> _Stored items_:
____

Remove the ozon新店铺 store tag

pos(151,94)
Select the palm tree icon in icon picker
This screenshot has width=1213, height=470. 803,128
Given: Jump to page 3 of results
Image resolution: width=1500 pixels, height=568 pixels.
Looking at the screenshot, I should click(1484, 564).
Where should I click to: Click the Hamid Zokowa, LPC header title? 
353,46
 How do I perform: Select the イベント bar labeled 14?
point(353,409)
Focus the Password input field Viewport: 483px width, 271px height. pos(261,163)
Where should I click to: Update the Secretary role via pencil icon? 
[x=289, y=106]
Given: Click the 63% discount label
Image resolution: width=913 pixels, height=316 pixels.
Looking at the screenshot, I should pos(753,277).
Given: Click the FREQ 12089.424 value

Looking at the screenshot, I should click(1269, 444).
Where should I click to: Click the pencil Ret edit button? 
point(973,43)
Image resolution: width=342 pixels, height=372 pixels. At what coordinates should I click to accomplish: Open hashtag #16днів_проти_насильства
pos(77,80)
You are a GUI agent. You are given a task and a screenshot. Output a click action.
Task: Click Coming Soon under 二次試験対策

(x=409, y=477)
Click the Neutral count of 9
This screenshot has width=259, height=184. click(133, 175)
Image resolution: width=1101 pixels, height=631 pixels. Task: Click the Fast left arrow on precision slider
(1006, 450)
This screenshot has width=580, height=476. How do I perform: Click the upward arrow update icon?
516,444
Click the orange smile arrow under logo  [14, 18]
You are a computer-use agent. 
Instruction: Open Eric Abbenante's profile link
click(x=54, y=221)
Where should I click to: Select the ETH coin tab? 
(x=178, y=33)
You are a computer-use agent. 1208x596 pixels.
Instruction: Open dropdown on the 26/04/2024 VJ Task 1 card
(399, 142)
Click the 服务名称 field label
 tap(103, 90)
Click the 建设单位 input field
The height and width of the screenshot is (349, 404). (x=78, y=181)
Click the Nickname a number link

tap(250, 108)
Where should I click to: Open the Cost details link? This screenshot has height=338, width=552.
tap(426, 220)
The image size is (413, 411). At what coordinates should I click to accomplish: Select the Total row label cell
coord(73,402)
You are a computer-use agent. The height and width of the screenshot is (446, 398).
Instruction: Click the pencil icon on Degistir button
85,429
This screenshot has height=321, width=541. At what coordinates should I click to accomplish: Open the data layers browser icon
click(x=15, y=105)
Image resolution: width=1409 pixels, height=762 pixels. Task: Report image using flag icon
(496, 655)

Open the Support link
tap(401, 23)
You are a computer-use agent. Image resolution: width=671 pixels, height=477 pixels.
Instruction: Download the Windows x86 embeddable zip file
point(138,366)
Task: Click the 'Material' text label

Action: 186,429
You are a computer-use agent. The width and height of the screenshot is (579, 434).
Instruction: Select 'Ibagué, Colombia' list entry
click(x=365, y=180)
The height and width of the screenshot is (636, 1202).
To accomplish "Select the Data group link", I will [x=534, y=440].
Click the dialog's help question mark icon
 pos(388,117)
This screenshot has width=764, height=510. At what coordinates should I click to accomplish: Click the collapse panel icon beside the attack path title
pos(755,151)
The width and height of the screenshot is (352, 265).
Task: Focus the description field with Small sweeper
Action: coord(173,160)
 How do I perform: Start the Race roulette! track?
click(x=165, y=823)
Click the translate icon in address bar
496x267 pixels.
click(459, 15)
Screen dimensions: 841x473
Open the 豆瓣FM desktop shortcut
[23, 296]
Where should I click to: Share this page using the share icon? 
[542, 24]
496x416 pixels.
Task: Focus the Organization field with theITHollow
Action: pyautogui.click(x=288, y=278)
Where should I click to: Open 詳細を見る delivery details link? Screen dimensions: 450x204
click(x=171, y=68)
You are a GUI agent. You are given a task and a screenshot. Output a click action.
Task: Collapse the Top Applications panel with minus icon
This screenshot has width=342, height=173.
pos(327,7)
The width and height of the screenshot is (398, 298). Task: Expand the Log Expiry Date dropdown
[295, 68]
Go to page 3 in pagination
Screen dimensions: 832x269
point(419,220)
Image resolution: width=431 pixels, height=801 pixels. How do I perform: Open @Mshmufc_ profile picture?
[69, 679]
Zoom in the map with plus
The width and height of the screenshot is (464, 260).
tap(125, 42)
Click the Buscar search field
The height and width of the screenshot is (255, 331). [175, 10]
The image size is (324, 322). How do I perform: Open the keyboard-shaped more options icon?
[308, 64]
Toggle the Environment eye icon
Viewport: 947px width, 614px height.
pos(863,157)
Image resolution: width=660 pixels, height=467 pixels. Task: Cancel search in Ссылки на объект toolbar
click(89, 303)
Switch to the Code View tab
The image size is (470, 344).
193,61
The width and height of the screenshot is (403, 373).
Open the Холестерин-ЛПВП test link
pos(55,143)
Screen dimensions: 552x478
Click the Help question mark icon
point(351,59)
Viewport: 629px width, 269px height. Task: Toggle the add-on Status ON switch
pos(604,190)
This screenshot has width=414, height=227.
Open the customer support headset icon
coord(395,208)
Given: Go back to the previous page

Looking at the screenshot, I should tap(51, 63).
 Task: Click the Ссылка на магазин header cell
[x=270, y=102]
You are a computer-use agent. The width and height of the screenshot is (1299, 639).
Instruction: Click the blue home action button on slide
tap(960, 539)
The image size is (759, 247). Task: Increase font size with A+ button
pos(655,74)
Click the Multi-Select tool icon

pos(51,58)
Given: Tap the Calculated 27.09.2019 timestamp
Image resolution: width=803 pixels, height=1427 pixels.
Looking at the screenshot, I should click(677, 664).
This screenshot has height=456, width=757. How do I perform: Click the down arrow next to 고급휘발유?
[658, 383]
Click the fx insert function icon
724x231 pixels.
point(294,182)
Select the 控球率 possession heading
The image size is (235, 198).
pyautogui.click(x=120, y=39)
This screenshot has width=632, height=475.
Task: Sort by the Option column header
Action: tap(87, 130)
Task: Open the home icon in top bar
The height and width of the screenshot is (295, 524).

____

> _YOUR INSTRUCTIONS_:
In the entries above, find each line with the word "computer" and show it.

> _ANSWER TO THE PROBLEM_:
You are a computer-use agent. 
You are a computer-use agent. 1208x596 pixels.
You are a computer-use agent. The height and width of the screenshot is (446, 398).
You are a computer-use agent. Image resolution: width=671 pixels, height=477 pixels.
You are a computer-use agent. The width and height of the screenshot is (579, 434).
You are a computer-use agent. The width and height of the screenshot is (1299, 639).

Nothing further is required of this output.